Contaminants of Concern

algae on retention pond bank

Nutrient Contaminants

Residential, urban, and agricultural land uses contribute to nonpoint source runoff. Excess nitrogen and phosphorus in runoff can contribute to increased rates of eutrophication. Eutrophication is a stable, naturally occurring process in surface waters. However, water bodies with communities of organisms adapted to low nutrient concentrations (< 0.05 mg/L PO4-P) are more susceptible to overfertilization, whereas naturally eutrophic water bodies are more resilient to additional nutrients because their plant and animal communities are adapted to the more productive environment. Nutrient enrichment and algal blooms occur when the natural balance of an aquatic system is upset.

Pesticide Contaminants

fungicide application with airblast sprayer to rose

Pesticide release from both agricultural and residential sources is well documented. Many commonly used pesticides have detrimental effects on organisms from microbes to larger fish species living in creeks, streams, and rivers. For example the pyrethroid pesticide bifenthrin, affects Hyallela azteca a benthic amphipod, at concentrations as low as 1-3 ppt (pg/L).

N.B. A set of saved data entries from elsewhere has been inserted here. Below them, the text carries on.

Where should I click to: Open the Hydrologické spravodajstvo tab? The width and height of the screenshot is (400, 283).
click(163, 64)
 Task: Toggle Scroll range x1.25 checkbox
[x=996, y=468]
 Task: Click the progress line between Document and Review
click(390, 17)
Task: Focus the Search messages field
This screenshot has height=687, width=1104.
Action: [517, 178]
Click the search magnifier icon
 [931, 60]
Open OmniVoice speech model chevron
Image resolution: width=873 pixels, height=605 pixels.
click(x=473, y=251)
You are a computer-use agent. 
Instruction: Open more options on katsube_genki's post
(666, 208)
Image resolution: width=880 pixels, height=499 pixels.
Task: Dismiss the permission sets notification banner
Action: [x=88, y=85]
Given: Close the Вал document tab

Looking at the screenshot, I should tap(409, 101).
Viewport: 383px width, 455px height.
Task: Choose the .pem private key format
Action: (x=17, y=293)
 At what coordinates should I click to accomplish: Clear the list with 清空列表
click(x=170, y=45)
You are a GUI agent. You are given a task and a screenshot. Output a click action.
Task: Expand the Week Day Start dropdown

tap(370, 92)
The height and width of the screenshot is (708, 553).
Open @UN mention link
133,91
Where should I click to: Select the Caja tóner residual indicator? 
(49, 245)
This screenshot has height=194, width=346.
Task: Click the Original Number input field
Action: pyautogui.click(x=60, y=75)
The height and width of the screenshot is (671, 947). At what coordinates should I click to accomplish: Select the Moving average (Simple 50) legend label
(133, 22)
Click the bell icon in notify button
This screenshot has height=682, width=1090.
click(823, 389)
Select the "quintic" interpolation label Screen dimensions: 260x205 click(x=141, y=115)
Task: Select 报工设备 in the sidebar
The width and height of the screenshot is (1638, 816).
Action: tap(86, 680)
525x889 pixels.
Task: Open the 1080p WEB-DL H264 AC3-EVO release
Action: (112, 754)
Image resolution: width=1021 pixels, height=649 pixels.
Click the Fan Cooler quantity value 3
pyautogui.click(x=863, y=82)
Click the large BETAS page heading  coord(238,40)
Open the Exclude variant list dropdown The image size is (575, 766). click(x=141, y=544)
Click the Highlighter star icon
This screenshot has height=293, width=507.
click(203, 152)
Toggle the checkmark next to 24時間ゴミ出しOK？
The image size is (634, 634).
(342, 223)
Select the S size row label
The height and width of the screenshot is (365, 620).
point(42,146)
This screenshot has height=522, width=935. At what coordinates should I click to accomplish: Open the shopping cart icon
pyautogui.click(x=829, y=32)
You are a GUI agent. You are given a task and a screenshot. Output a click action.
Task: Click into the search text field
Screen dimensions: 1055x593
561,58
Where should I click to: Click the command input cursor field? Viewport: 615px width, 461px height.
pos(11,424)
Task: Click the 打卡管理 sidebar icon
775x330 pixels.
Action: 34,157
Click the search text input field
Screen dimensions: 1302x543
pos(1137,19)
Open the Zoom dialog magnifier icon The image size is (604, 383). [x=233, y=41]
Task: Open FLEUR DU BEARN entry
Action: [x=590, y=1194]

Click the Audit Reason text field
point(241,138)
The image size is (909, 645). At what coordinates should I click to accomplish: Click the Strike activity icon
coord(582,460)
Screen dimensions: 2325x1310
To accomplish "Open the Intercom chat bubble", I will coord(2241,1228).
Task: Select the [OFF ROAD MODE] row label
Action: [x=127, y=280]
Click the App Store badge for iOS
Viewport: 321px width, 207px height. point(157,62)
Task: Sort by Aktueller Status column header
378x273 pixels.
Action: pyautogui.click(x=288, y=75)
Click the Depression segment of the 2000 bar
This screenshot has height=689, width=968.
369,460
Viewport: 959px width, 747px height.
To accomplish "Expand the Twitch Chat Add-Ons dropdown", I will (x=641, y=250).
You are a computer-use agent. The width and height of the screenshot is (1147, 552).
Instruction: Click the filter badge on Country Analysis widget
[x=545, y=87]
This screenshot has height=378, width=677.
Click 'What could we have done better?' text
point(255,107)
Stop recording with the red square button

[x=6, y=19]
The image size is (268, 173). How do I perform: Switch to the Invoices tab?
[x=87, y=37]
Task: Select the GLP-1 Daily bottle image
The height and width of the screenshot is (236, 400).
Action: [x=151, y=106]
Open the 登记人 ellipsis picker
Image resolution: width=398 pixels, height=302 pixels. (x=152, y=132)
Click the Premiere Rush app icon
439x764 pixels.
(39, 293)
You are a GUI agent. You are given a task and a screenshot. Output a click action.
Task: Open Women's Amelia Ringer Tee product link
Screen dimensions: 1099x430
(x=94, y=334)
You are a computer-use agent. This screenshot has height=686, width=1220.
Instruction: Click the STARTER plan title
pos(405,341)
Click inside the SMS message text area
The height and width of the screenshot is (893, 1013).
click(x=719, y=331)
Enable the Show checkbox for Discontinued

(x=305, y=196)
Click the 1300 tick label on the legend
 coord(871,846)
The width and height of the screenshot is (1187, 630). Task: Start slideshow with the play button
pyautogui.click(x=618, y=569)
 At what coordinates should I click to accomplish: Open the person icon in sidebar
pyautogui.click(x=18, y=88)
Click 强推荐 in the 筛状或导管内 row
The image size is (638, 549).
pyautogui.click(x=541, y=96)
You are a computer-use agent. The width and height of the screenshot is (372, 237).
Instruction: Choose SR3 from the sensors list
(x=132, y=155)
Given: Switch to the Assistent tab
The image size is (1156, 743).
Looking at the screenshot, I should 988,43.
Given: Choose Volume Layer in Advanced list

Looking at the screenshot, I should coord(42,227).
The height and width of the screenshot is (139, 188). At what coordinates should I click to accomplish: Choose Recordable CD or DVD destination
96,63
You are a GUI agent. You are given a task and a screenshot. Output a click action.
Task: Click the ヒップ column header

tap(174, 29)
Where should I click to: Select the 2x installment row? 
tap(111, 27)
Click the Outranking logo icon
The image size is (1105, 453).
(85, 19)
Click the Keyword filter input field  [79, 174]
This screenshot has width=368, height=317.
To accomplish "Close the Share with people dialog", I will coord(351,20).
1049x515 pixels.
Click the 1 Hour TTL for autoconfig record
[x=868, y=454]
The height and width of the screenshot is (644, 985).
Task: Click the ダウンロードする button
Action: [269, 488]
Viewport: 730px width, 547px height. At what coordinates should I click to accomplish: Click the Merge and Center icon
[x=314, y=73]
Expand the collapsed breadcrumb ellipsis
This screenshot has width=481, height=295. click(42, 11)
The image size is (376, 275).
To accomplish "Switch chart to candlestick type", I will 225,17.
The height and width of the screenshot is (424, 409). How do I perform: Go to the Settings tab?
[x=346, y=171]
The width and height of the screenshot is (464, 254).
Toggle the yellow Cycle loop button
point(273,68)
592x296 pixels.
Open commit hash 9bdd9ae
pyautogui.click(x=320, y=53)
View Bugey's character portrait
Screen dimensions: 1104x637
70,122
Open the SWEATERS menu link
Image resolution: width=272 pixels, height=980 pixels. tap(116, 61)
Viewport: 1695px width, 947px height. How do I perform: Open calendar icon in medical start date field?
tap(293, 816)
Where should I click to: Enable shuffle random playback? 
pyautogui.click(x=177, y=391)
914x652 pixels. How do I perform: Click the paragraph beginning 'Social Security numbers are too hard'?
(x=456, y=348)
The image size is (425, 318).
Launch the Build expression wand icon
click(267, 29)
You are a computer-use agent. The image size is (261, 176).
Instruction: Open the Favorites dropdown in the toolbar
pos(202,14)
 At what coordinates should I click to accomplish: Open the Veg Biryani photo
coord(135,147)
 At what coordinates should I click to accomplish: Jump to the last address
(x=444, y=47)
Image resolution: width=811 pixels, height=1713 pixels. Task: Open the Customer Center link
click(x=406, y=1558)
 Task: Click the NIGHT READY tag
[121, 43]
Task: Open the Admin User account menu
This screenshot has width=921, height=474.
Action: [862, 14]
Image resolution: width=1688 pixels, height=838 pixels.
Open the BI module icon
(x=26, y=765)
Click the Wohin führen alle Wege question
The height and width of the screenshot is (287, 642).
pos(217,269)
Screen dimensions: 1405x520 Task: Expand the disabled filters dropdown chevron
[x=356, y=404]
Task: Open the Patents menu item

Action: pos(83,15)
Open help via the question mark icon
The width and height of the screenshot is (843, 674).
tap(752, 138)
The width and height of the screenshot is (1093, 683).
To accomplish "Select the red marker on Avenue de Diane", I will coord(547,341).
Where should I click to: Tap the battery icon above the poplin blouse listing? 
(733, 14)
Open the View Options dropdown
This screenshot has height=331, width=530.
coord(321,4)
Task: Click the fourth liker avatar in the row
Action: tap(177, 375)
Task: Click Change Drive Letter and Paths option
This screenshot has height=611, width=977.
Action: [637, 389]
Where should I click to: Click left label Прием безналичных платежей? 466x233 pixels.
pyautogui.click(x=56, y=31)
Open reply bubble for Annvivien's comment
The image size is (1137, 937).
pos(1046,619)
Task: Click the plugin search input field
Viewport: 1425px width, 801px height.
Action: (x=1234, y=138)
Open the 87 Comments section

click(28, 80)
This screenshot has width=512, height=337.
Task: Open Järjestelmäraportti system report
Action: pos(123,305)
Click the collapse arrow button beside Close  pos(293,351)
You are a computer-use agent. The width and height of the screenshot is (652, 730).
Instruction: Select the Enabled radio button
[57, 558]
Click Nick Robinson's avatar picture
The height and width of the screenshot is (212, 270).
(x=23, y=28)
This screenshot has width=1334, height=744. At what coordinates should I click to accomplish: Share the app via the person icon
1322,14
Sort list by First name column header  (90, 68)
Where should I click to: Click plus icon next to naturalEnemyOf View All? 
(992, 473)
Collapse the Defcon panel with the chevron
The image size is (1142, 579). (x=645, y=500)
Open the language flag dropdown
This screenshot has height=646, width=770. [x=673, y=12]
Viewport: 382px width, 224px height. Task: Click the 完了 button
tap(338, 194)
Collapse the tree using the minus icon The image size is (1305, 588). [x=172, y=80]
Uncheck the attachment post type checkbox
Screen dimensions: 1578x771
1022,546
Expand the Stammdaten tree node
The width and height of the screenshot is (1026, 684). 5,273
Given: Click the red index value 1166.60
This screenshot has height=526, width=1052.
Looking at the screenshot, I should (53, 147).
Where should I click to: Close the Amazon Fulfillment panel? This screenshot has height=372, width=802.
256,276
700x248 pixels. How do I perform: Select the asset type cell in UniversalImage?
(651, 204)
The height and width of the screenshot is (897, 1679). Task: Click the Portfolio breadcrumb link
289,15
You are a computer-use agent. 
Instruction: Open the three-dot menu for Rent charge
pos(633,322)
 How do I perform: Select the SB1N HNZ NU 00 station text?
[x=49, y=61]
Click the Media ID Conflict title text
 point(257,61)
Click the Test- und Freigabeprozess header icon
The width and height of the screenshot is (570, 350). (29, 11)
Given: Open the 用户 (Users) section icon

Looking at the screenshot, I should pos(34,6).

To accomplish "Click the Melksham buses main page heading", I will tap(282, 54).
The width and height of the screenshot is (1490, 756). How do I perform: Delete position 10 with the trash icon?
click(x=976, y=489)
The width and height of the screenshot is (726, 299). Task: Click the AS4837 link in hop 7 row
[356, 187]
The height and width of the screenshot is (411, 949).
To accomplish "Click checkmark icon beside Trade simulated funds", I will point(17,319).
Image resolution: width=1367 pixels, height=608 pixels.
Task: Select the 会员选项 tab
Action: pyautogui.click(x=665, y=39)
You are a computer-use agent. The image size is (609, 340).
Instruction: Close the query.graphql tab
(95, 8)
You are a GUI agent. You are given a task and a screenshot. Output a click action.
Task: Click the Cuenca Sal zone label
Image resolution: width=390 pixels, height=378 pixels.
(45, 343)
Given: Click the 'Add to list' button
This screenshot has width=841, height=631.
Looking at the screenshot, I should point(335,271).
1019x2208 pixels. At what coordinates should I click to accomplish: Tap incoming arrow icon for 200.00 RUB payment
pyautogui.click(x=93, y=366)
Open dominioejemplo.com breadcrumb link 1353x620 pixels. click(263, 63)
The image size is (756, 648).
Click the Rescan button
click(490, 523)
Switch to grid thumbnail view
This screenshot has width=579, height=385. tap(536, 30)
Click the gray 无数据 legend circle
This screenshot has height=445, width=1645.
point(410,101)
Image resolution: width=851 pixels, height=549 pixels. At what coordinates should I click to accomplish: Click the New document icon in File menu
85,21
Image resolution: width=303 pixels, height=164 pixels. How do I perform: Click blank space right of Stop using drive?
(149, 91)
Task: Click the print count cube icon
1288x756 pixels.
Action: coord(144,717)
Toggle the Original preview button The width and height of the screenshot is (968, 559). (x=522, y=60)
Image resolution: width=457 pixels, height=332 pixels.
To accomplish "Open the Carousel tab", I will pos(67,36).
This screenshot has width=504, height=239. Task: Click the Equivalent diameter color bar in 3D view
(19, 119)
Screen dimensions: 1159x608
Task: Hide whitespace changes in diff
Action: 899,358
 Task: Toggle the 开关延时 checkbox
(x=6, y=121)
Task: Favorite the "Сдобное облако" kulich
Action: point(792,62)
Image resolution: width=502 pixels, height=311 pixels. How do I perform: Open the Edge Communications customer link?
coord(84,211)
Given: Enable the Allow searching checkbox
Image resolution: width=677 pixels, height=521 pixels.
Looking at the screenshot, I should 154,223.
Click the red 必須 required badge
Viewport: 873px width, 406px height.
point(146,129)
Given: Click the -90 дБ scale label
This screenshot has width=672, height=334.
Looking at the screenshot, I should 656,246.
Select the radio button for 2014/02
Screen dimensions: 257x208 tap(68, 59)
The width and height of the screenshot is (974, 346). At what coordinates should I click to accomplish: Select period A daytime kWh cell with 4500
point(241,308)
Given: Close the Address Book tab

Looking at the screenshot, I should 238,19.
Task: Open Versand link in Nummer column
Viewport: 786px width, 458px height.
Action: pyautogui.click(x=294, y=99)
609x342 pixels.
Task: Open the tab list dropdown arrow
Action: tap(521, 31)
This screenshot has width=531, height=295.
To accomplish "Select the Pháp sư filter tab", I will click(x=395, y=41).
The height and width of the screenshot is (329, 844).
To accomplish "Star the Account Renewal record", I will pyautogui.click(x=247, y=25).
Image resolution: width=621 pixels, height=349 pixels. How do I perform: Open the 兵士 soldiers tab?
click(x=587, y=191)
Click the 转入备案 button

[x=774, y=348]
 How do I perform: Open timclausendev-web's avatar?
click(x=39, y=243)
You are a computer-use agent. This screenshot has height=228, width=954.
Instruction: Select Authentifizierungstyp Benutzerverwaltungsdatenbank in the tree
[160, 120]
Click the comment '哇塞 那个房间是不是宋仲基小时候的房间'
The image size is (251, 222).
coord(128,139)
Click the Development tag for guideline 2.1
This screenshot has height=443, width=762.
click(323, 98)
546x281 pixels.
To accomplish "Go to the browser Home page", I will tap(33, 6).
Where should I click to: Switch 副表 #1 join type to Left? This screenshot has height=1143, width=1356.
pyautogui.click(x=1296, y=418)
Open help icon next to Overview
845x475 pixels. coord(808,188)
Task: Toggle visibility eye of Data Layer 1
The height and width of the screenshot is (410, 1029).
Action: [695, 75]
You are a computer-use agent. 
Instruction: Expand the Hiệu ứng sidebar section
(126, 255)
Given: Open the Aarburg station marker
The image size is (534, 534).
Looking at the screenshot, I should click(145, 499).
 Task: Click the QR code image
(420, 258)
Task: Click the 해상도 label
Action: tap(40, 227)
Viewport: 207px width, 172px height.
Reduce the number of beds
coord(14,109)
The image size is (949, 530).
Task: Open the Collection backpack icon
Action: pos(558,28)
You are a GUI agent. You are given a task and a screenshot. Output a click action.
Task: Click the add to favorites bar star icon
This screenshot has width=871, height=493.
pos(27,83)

Similarly, the degradation products of fipronil, a fairly new phenylpyrazole pesticide, affect bluegill sunfish (Lepomis macrochirus) at concentrations between 20 and 25 ppb. Local, state, and federal environmental agencies are under pressure to limit pollutant discharges from identifiable nonpoint source contributors to further protect and improve water quality (1, 3). Greenhouse and nursery operations that do not capture and recycle runoff can be significant contributors to agricultural nonpoint source contamination. Currently, California, Florida, Maryland, Oregon, and Texas have adopted regulations mandating runoff capture or control from irrigated agricultural operations. Several nurseries in Southern California have been required to acquire Waste Discharge Permits to control runoff that contains pesticides, nutrients, sediments, and other pollutants. Similar regulation in other states is likely as efforts continue to protect and maintain the quality of surface and ground water resources. In fact, in January of 2009, the US Environmental Protection Agency in concert with the Florida Department of Environmental Protection proposed an expedited schedule for establishing numeric nutrient criteria limiting N and P pollution in Florida lakes, rivers, streams, springs, and canals (2). This precedent could set the stage for regulations in other states in the next decade.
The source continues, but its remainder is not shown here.